Interpret
| Parameter | Patient Value | Normal Range | Status |
|---|---|---|---|
| Aortic Root (AO) | 30 mm | 20-35 mm | Normal |
| Left Atrium (LA) | 41 mm | 19-40 mm | Mildly enlarged |
| Ejection Fraction (EF) | 60% | >50% | Normal (preserved) |
| LV Internal Diam. Diastole (LVIDd) | 40 mm | 36-52 mm | Normal |
| LV Internal Diam.
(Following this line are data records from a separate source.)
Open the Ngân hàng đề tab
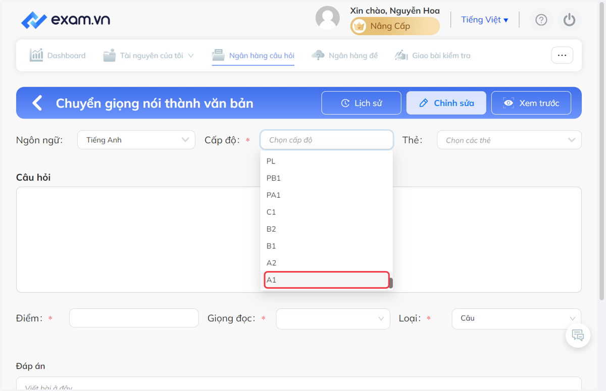606x391 pixels. coord(345,55)
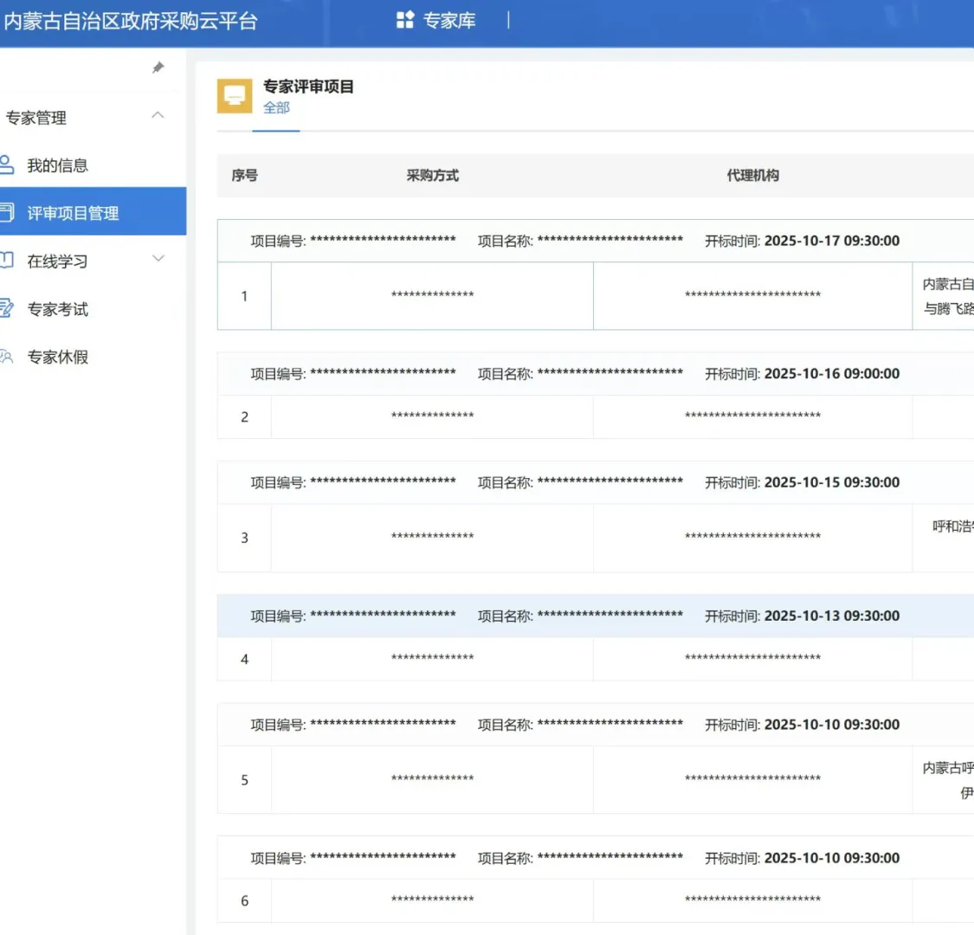Collapse the 专家管理 section chevron

pyautogui.click(x=158, y=113)
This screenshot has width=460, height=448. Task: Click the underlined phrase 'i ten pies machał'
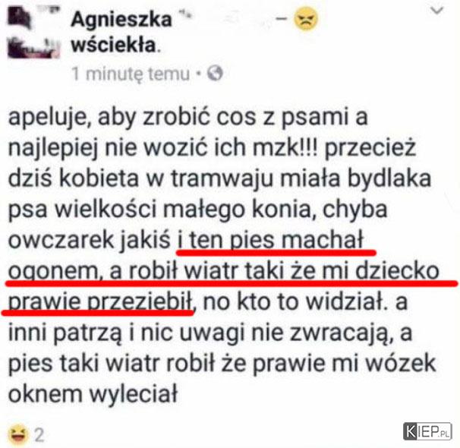(x=271, y=241)
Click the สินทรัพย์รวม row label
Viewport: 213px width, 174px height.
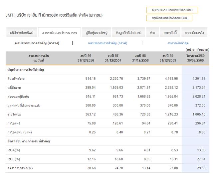(x=16, y=79)
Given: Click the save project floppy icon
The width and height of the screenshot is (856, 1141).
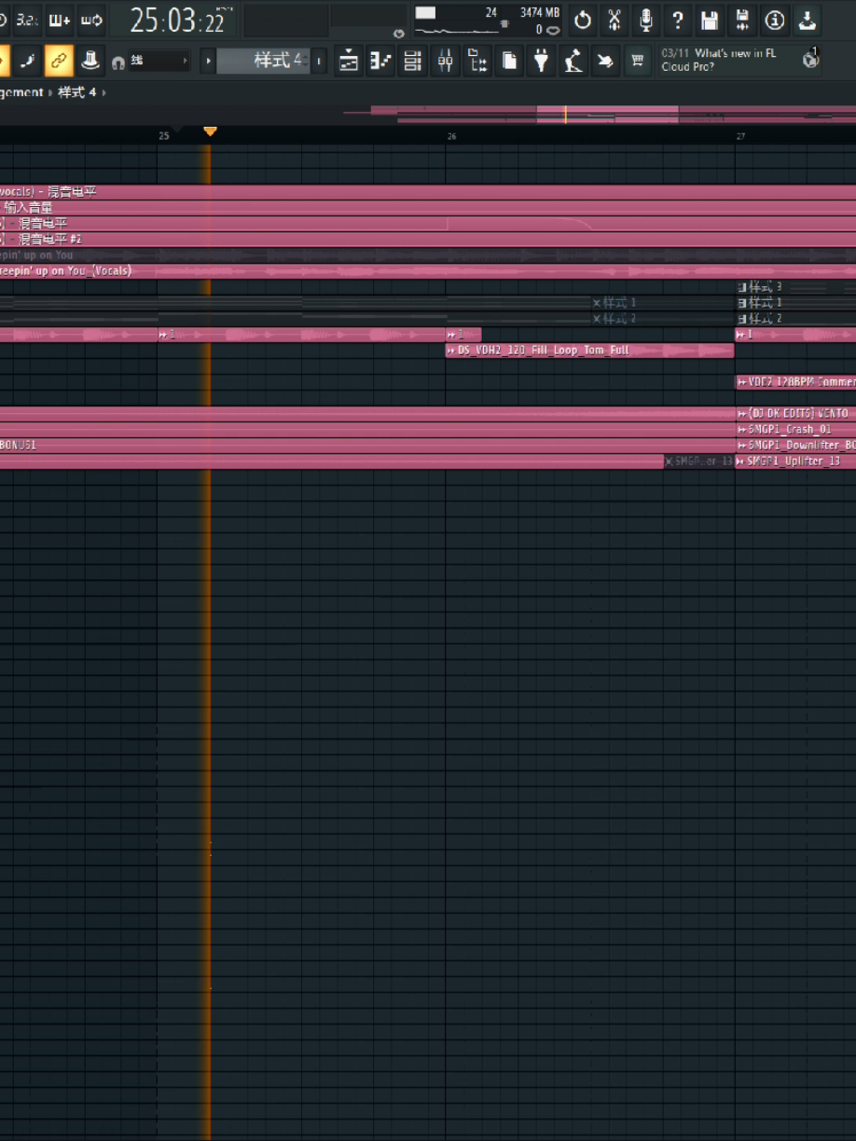Looking at the screenshot, I should (x=710, y=20).
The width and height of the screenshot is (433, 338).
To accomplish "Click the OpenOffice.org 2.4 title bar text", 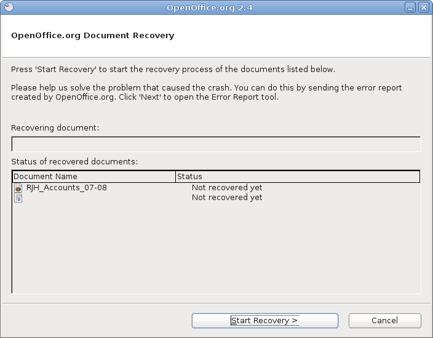I will tap(210, 7).
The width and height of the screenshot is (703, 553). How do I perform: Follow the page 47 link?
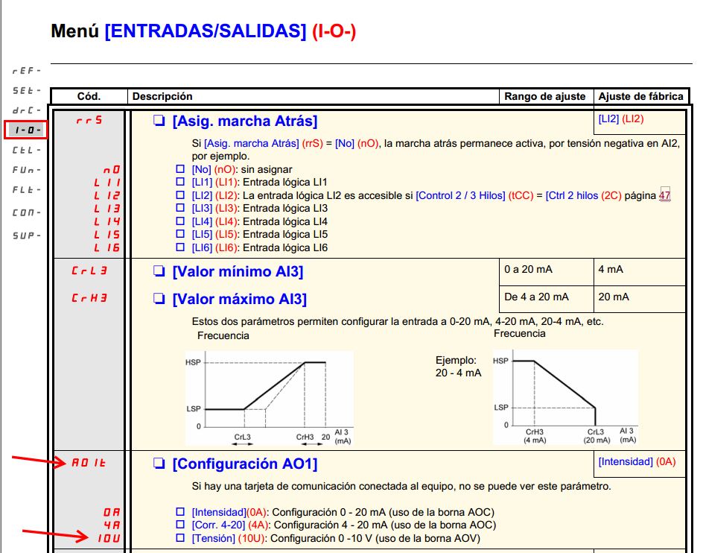pos(664,196)
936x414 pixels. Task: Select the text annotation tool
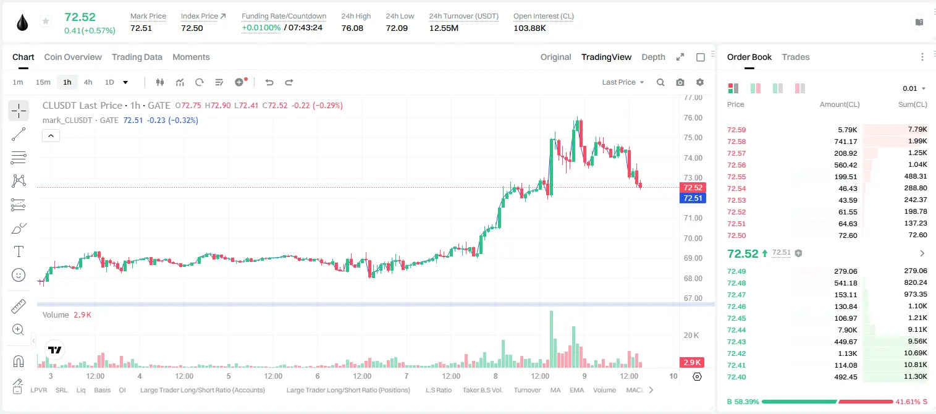pyautogui.click(x=19, y=251)
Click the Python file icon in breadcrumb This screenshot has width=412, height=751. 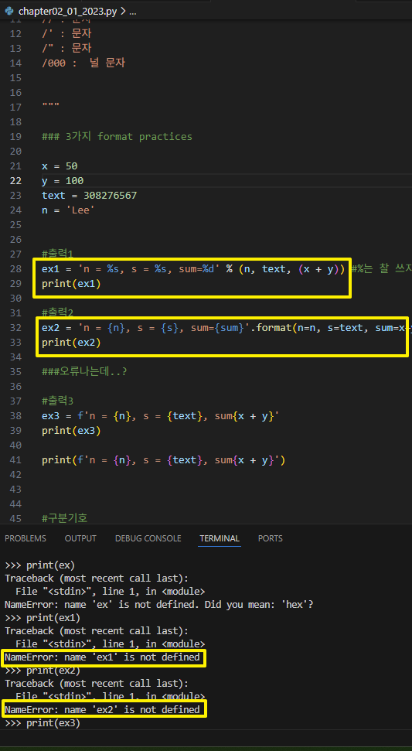pos(9,11)
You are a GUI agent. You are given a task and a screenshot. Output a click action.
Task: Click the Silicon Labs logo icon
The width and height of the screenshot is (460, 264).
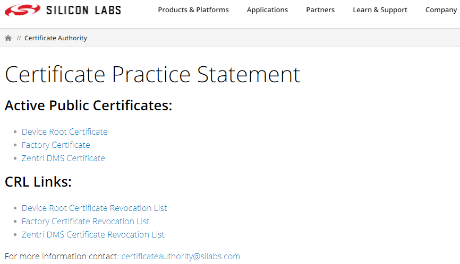(x=22, y=10)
Systole (LVIDs) | 27 mm | 23-39 mm | Normal |
| IVS (Interventricular Septum) | 13 mm | 6-11 mm | Thickened |
| PWD (Posterior Wall Diastole) | 12 mm | 6-11 mm | Thickened |
| Valve | Finding | Significance |
|---|---|---|
| Mitral | E=0.5 m/s, A=0.7 m/s, E/A=0.7 | E/A <1 indicates diastolic dysfunction (Grade 1 - impaired relaxation) |
| Aortic | Velocity 1.3 m/s | Normal (<2.0 m/s) |
| Tricuspid | Trivial TR | Physiological, not significant |
| Pulmonary | Velocity 1.0 m/s | Normal |
| LVOT | Normal | No obstruction |
Clinical note: The absence of wall motion abnormalities makes significant coronary artery disease less likely as the primary driver. The echo pattern strongly favors systemic hypertension as the underlying etiology. Blood pressure control, rate control if symptomatic, and evaluation for heart failure symptoms (dyspnea, edema) would be the next clinical steps.